El sábado La 1 celebró los 25 años del rodaje de La Vaquilla. Junto a Cayetana Guillén Cuervo -ella es la Versión Española-, José Sacristán, Guillermo Montesinos y Santiago Ramos –soldados rojos en la historia- recordaron su estancia en la localidad zaragozana de Sos del Rey Católico donde se filmó la película.

Dejando al margen la constatada importancia del tándem Luis García Berlanga-Rafael Azcona, volver la vista atrás en materia cinematográfica puede darnos muy gratas sorpresas. Vivimos tiempos en los que sobrevalora lo nuevo. Y en materia cinematográfica la sobrevaloración resulta ostensible: se hace, por lo general, peor cine que antes. O mejor dicho: se nos ofrece menos calidad cinematográfica que hace un cuarto de siglo.

¿Hasta qué punto se puede valorar un trabajo por la cantidad de dinero invertido? Pues hay quien lo valora en el caso de algunos filmes. ¿Son suficientes unos pretenciosos efectos especiales sobre una gran pantalla, con un sonido ensordecedor y, a veces, una molestas gafas para alcanzar la ilusión óptica de las tres dimensiones, para que salgamos satisfechos de la sala de proyección?

¿Cómo puede decirse que una película es buena si dura tres horas, cuando se podía haber dicho lo mismo en la mitad de tiempo? ¿Dónde ha quedado la capacidad de síntesis como característica de la magia del séptimo arte? ¿Se puede hablar de cine cuando la imagen apenas juega un papel secundario, otorgando todo su protagonismo a la palabra, cuando no palabrería y verborrea?

La Vaquilla, sin ser un producto industrial «made in Hollywood», es un ejemplo evidente de cómo realizar un cine que va más allá de su humilde condición de comedia para convertirse en una reflexión sobre una sociedad española en conflicto –su solución coral no es gratuita-, contada con sentido del humor y narrada al modo cinematográfico, con ritmo adecuado e imágenes solventes.
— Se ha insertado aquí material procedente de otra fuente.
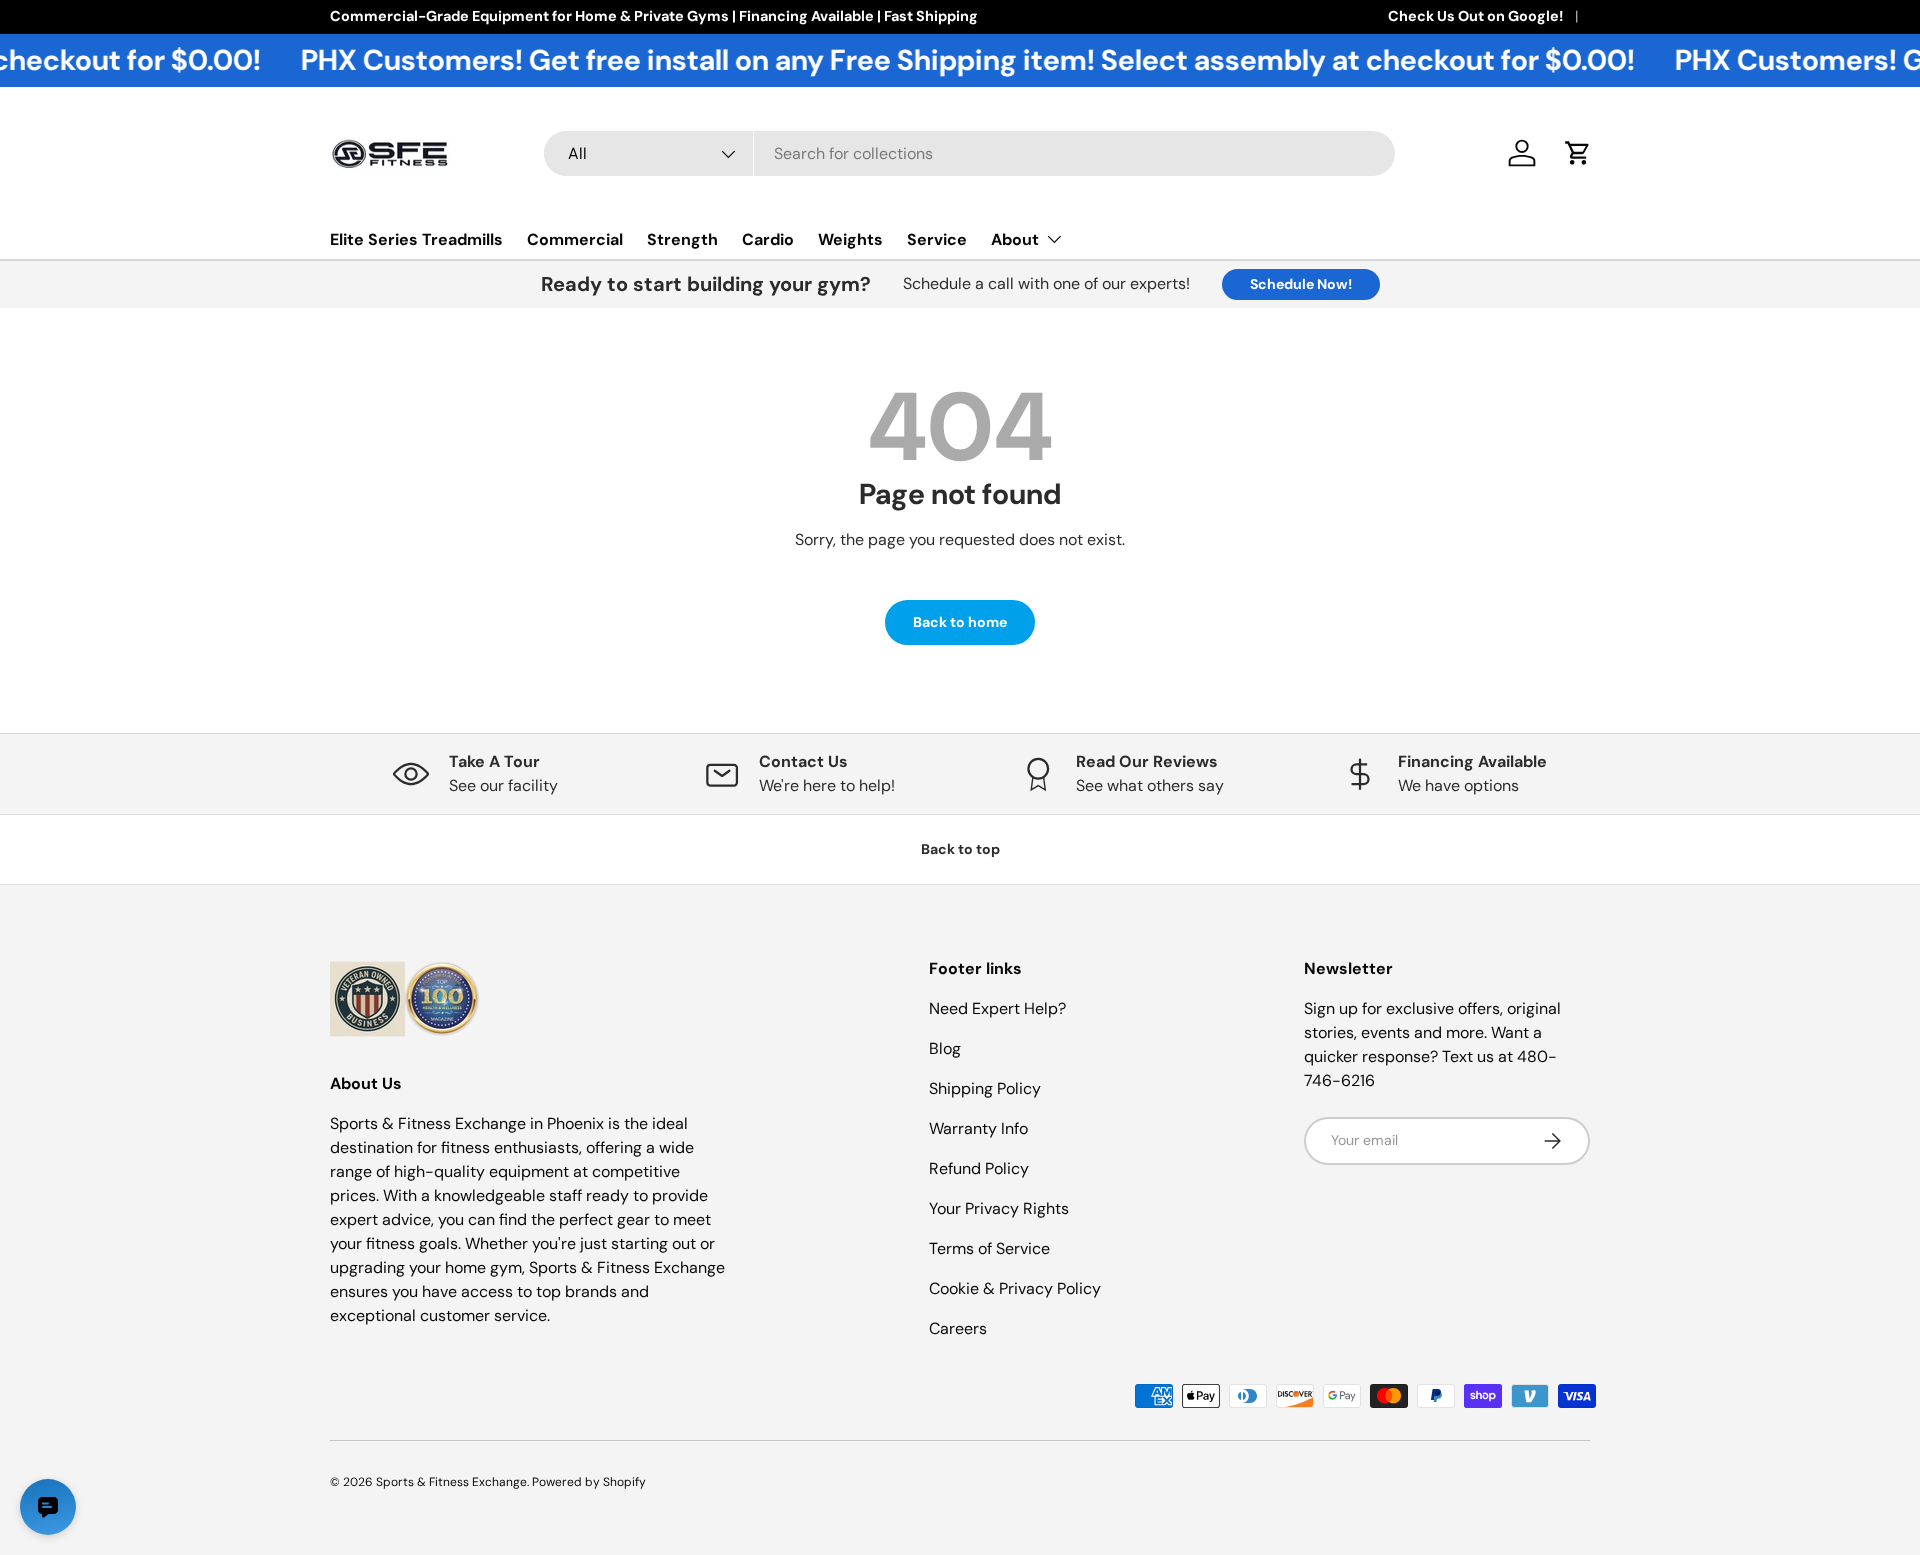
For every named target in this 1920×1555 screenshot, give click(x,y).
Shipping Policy (985, 1088)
Como observación relevante cabe recordar que aquí el plano-secuencia ocupa buena parte del montaje y facilita una concepción de reportaje periodístico.

El deuvedé me está permitiendo volver al cine en el que me crié –¡de cuatro a ocho películas semanales!-, al que ahora se denomina clásico, el cual cuenta cada vez con un mayor mercado. De ahí que, por imperativo filial, esté revisando la filmografía de Charles Chaplin, Buster Keaton y los Hermanos Marx. Cine viejo, en blanco y negro, mudo en ocasiones, pero con un elevado sentido cinematográfico, realizado con más inteligencia y arte que marketing.

Y es que el cine, amigos míos, ya no es lo que era, ¡qué se le va a hacer!